No C extensions. No compiled binaries. No CUDA. Pure Python + NumPy.
Relationship to Citadel
This HNSW engine is one of six packages in the Citadel platform:
| Package | Purpose |
|---|---|
| citadel-vector (this) | HNSW vector search engine |
| citadel-gateway | LLM provider proxy with caching, rate limiting, circuit breaking |
| citadel-agents | YAML-defined ReAct agents with tool use and multi-agent orchestration |
| citadel-ingest | Document ingestion pipeline (parse, chunk, embed, deduplicate) |
| citadel-trace | LLM observability -- spans, cost tracking, latency metrics, alerts |
| citadel-dashboard | Single-file HTML operations dashboard |
Each package is independently installable and usable.

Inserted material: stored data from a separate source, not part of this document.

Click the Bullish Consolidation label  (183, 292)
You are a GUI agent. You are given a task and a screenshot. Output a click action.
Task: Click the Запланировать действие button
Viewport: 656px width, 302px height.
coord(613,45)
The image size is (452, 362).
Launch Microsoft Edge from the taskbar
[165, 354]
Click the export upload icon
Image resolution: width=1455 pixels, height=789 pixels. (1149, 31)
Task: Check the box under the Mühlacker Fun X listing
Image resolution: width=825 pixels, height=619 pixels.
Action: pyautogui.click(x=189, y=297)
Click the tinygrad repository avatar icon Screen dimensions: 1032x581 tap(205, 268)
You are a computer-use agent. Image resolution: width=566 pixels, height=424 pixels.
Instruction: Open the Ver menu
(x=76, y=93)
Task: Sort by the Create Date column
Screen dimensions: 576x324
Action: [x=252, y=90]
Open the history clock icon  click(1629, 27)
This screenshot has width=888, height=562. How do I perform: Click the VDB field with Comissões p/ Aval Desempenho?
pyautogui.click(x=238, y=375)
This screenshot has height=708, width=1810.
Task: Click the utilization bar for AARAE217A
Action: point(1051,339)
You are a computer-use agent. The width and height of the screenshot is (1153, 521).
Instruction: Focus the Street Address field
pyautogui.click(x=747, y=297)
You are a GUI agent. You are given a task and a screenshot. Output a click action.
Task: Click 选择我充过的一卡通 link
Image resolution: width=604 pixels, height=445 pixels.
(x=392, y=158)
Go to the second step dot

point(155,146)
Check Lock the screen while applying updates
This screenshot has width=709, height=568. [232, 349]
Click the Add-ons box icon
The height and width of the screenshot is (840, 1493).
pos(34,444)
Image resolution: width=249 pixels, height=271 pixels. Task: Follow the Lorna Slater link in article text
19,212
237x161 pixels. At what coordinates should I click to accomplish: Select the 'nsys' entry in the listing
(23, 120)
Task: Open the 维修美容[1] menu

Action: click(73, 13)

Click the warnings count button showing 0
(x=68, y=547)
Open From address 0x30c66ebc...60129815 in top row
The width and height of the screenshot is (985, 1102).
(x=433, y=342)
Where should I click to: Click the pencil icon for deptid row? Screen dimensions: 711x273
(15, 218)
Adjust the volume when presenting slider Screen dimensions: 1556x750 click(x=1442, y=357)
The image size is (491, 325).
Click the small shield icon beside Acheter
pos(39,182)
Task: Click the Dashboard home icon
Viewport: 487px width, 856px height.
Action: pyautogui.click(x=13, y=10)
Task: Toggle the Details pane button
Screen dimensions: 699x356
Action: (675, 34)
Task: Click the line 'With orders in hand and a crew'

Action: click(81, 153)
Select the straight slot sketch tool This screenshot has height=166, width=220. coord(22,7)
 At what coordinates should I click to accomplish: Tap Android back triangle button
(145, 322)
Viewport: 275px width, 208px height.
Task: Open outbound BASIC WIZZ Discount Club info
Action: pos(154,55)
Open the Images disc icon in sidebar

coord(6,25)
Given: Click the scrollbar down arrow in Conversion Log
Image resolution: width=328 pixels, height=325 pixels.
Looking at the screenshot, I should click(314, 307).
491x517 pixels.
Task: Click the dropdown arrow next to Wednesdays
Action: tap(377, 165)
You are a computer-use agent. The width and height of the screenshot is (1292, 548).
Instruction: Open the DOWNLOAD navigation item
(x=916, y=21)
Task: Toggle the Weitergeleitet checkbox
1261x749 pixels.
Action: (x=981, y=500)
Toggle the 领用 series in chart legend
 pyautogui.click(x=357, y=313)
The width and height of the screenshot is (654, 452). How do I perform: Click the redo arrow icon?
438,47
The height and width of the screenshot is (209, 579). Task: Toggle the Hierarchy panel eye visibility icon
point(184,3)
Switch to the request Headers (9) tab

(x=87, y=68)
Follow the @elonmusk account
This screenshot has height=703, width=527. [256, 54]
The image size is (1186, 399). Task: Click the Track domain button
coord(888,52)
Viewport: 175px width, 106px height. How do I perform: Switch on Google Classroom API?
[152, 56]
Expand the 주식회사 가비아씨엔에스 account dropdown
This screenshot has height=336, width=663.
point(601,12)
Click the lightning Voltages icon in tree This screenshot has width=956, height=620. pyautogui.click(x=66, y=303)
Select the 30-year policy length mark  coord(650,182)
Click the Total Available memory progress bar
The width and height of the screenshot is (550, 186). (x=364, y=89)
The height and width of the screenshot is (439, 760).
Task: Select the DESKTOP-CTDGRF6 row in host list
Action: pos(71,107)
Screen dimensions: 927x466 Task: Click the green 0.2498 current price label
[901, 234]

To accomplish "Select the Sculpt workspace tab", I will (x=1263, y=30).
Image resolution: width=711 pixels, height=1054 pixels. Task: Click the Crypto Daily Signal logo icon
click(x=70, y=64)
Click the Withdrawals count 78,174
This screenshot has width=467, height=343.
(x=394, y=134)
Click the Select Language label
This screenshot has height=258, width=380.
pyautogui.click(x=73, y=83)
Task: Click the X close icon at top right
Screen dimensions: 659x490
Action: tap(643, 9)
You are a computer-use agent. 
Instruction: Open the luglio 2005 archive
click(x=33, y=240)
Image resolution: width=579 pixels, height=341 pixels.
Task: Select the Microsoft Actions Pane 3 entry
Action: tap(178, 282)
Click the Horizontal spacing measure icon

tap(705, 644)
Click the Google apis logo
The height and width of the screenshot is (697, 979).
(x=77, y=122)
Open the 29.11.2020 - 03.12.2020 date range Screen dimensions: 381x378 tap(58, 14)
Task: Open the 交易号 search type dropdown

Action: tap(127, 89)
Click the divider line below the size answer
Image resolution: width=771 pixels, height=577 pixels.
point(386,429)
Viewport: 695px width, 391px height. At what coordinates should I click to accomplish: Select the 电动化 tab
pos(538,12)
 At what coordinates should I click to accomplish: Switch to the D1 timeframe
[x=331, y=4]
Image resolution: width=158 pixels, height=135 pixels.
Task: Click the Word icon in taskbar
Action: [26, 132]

The ingest pipeline writes to this vector store, the agent framework reads from it for RAG, and the gateway routes LLM calls for embedding generation. But none of these connections are required -- citadel-vector works entirely on its own.
References
- Malkov, Y. A., & Yashunin, D. A. (2018). Efficient and robust approximate nearest neighbor using Hierarchical Navigable Small World graphs. IEEE Transactions on Pattern Analysis and Machine Intelligence, 42(4), 824-836. arXiv:1603.09320
License
MIT License. See LICENSE for details.